Kadınlar, buruşuk dolarları çizmeye sıkıştırıyorlar. Yan yana hatıra fotoğrafları çektirmek için sıraya giriyorlar.

Sonra kovboy, yeni bir seansa daha başlıyor.

*

Oysa boş bir adam değil Robert John Burck. Cincinnati Üniversitesi Siyasi Bilimler Fakültesi mezunu.

Diplomat olmaya merakı yok, vücuduna güvenip modellikte şansını denemek için Los Angeles’a gidiyor. Ama aylarca iş bulamıyor. "1998’de Venice Beach’de kovboy kıyafeti içinde şarkı söylemeyi denedim. Sıcakta saatlerce gitar çaldım, yerdeki kutuya tek bir dolar attı birisi. Aktör olmaya çalışan bir tanıdığım, ’Değişik bir şey yap, görülmemiş olsun. Soyun mesela’ dedi"

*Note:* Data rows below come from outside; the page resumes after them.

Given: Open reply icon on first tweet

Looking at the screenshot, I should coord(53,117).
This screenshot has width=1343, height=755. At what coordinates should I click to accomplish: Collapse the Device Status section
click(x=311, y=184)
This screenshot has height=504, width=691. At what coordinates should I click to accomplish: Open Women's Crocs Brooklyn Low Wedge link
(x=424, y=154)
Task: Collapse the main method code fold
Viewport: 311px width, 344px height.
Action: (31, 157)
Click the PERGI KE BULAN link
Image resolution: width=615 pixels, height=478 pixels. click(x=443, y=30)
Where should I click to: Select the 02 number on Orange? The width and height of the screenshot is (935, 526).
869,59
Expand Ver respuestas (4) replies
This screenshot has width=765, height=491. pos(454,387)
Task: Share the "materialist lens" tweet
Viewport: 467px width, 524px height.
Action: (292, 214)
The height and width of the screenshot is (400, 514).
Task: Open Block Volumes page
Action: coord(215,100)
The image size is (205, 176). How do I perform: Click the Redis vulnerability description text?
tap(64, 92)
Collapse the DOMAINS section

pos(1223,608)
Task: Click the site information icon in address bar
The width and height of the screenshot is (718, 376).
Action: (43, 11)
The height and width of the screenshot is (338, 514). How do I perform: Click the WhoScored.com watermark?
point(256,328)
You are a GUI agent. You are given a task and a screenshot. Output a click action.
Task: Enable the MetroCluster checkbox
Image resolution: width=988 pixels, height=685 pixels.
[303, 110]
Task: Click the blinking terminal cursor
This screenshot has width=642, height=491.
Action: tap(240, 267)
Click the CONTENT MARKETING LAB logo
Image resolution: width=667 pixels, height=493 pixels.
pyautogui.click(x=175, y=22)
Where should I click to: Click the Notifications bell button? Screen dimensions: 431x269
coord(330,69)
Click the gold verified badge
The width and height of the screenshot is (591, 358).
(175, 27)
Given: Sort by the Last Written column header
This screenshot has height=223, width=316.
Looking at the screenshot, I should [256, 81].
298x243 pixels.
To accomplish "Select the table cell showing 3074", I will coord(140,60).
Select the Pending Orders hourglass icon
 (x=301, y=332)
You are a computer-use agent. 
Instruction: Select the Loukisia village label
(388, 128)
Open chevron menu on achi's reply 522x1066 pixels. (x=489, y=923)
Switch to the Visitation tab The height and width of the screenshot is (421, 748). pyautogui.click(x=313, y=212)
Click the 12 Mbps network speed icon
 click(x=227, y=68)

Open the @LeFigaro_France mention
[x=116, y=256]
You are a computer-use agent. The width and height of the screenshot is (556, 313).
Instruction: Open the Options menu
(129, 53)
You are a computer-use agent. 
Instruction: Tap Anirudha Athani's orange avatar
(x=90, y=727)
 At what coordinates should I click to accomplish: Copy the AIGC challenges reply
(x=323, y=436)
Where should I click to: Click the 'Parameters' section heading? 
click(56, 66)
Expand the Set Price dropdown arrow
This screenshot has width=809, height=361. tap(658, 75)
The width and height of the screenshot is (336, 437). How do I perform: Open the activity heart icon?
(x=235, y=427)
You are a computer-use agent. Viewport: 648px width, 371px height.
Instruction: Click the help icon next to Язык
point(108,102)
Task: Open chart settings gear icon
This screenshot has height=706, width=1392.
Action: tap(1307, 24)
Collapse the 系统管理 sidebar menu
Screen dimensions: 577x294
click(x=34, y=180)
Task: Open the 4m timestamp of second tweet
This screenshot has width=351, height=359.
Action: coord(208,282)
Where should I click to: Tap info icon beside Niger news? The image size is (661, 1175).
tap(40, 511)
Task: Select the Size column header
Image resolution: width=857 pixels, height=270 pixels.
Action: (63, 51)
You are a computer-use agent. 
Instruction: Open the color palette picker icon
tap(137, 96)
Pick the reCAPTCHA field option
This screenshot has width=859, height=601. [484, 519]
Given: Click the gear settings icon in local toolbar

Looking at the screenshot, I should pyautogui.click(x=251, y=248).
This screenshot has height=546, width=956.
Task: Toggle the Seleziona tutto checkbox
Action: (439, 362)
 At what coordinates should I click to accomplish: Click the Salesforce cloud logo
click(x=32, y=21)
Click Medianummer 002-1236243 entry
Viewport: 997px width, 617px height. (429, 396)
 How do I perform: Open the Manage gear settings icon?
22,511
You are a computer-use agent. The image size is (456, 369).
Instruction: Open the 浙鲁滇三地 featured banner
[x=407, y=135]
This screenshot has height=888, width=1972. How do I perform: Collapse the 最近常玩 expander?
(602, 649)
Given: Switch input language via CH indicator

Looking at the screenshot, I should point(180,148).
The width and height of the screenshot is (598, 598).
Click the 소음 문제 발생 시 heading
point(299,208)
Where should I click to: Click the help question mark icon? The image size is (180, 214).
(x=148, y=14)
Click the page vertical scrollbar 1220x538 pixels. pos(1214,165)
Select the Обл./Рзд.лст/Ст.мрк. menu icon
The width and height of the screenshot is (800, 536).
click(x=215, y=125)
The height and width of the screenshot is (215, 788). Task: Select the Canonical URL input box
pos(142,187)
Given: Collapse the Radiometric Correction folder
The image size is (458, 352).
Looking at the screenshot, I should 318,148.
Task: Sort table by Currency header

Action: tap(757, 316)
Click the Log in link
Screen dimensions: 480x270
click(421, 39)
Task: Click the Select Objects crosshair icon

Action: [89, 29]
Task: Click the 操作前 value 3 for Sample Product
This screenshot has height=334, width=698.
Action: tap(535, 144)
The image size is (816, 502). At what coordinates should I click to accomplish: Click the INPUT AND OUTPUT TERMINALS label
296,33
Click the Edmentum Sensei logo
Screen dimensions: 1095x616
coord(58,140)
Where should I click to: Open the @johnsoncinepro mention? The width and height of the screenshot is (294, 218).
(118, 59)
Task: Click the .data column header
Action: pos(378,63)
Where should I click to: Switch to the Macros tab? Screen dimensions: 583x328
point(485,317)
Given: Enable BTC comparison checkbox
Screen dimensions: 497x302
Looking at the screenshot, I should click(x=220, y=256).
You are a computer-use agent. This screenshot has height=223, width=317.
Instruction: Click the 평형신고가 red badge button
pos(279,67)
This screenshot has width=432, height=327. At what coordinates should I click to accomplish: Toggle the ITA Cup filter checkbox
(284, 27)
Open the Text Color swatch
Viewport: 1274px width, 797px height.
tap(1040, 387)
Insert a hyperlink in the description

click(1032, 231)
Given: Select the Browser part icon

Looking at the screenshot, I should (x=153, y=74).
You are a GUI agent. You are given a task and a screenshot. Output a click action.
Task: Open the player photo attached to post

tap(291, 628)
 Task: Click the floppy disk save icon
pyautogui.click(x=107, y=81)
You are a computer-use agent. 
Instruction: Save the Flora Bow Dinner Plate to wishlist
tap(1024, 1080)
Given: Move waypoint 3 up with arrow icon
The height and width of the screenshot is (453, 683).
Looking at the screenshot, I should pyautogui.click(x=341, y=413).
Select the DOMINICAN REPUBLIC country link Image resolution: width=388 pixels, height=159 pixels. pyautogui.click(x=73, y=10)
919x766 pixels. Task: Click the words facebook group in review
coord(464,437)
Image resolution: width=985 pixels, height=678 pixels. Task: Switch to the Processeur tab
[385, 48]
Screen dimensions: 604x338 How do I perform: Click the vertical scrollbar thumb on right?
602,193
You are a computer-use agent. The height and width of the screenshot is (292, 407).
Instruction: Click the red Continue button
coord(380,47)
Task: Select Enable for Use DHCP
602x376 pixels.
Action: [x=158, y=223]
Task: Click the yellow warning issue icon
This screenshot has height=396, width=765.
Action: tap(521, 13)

Çıplak Kovboy’un start aldığı gün o gün. Robert minik külotla Los Angeles meydanlarında şova başlıyor, sonra Houston, Chicago derken New York’a geliyor. Times Square’de günde bin dolar hasılat yapıyor. TV programlarına davet ediliyor. Gece kulüplerinde şova çıkıyor. Şöhreti giderek yayılıyor.

"Japonya’ya çağırdılar gittim. Kolombiya’nın Cali kentinde şarkıcı Beyonce’nin Pepsi Cola reklamına çıktım. Amacım marka isim olmak. Dünyanın tek çıplak kovboyu benim. Sinema, müzikallerde şansımı deneyeceğim. Teklifler var. Olursa olur. Olmazsa bu kış da Times Square’de görüşürüz."